Los países más igualitarios o con mayores logros respecto a la igualdad de hombre y mujeres, se desarrollan más y aumenta la calidad de vida de las personas. Ello se debe a que la igualdad es una herramienta de bienestar frente al lastre económico y cultural que suponen la exclusión y la marginación.
En el proceso de construcción de una sociedad igualitaria entre mujeres y hombres hay que deconstruir modelos que no sirven y reelaborar modelos más igualitarios. La base se halla en desaprender el camino del hombre guerrero y luchador, para asumir el perfil de hombre cuidador, empático donde la ternura tiene cabida, también entre ellos. De ello hablamos cuando hablamos de nuevas masculinidades. Hombres que desarrollen su capacidad afectiva y empática, que sepan dar cabida a las mujeres sustrayéndose de visibilizarse allí donde las mujeres deban estar en igualdad, rechazando entrar en micromachismos, comentarios, bromas o actitudes segregadoras y desigualitarias con las mujeres o con el feminismo, juzgando con dureza a sus congéneres varones que reproduzcan ese modelo, defendiendo con contundencia los derechos igualitarios porque el neomachismo que justifica la desigualdad acecha en comentarios entre hombres, en sus espacios masculinizados entre chanzas y gracietas.
A modo de guía sobre cómo actuar, tomo algunas notas de una publicación realizada por Emakunde en 2008. Algunos ejes sobre los que los hombres deben comenzar a trabajar:
- El compromiso de los hombres con el cambio personal (expresión de afectos, gestión de la frustración, vivencia de la sexualidad, compromiso contra la homofobia…).
- La lucha activa contra la violencia hacia las mujeres y la discriminación por razones de género. La lucha contra la violencia machista debe ser una cuestión de Estado, una cuestión que trascienda al ámbito privado y doméstico para convertirse en una lucha contra una desigualdad brutal.
- Asumir de forma igualitaria de nuestra responsabilidad en el cuidado de las personas.
- El apoyo, impulso y visibilización de modelos positivos de masculinidad (hombres cuidadores, pacíficos, sensibles…).
- El compromiso de los hombres con el cambio en el ámbito público (generar una masa crítica de hombres a favor de la igualdad, defender estrategias de conciliación y favorecerlas, renunciar a espacios de poder para que sean ocupados por mujeres, propuesta de cambios legislativos…).

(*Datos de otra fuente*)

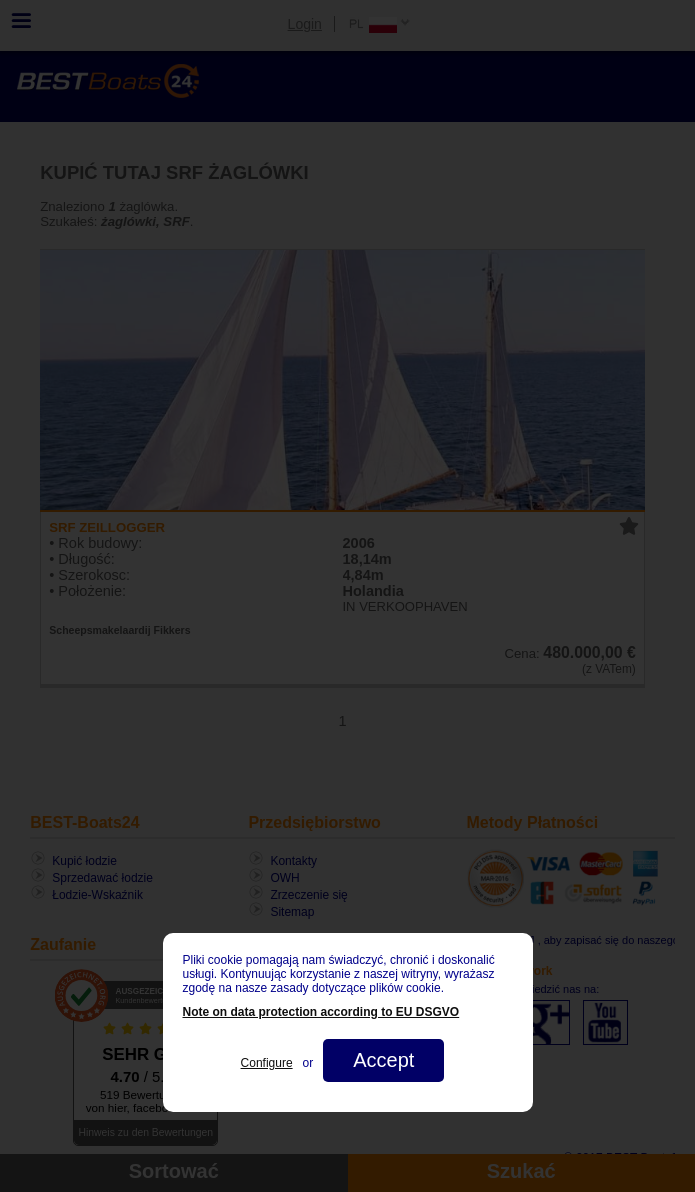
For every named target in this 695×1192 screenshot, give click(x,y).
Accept (383, 1060)
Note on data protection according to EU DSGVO (321, 1012)
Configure (267, 1063)
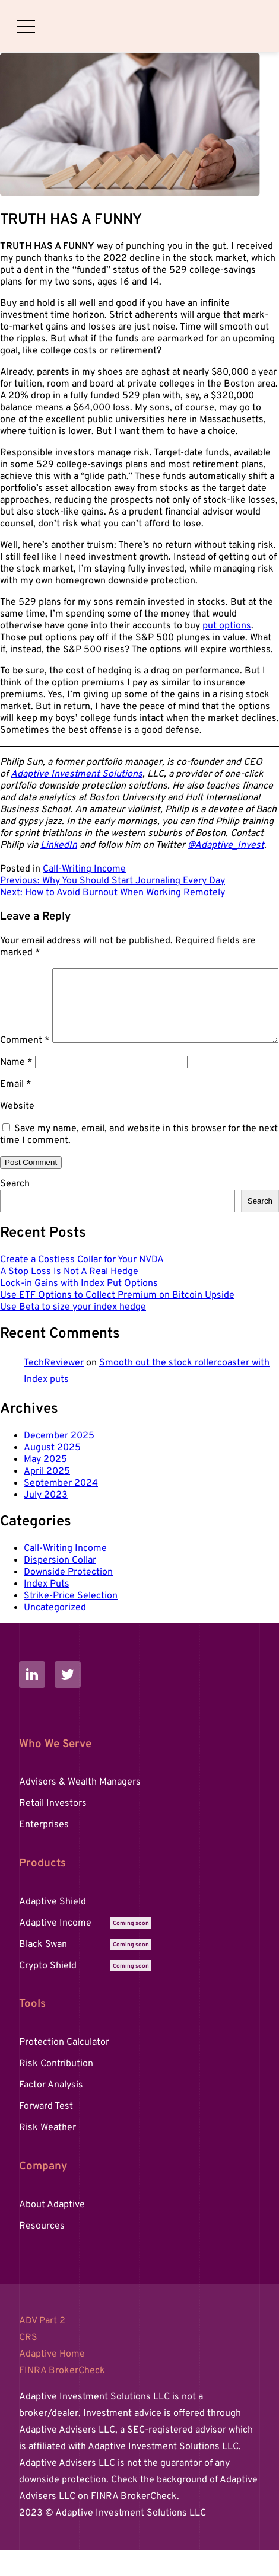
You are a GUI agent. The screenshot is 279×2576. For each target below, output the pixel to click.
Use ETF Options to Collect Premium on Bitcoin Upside (117, 1321)
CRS (28, 2364)
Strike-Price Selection (71, 1622)
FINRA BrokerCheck (62, 2397)
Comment (25, 974)
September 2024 (61, 1509)
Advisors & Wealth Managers (80, 1808)
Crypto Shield (85, 1992)
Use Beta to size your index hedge (73, 1333)
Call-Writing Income (84, 869)
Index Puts (46, 1610)
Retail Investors (53, 1830)
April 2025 (47, 1498)
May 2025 (45, 1486)
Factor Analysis (51, 2111)
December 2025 (59, 1462)
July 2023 (46, 1521)
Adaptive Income (85, 1949)
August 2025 (52, 1474)
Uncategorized (55, 1634)
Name (16, 1088)
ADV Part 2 (42, 2347)
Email (15, 1110)
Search (15, 1210)
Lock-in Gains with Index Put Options (79, 1310)
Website (17, 1132)
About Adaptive (52, 2231)
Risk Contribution (56, 2090)
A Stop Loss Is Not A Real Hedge (69, 1298)
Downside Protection (68, 1598)
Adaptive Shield (52, 1928)
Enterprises (44, 1851)
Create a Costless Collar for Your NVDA (82, 1286)
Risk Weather (47, 2154)
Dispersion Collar (60, 1586)
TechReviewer (54, 1389)
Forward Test (46, 2132)
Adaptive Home (52, 2380)
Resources (42, 2252)
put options (226, 626)
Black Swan (85, 1971)
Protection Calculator (64, 2068)
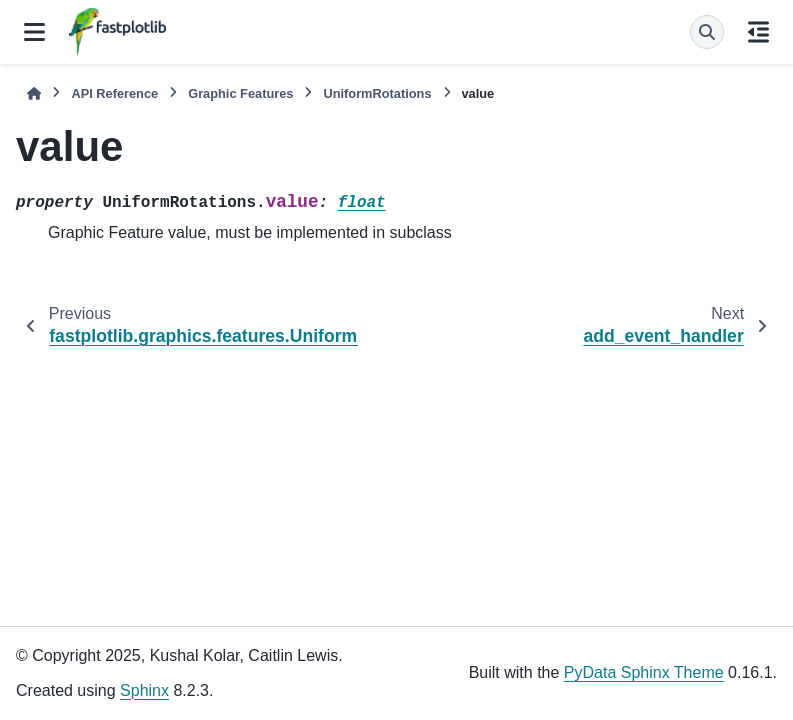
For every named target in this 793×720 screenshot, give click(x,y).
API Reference (114, 93)
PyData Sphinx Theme (644, 672)
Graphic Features (240, 93)
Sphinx (144, 690)
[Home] (34, 93)
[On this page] (758, 32)
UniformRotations (377, 93)
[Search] (707, 32)
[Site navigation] (34, 32)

En definitiva, toca que ellos acompasen su rol al nuestro. Toca que sean los hombres quienes asuman la parte de responsabilidad que les corresponde para que una reunión de altos directivos de empresas, por ejemplo, no siga siendo vergonzantemente masculina y uniforme (más del 90%) y comience a verse una presencia de mujeres igual a la que corresponde en nuestro 50%.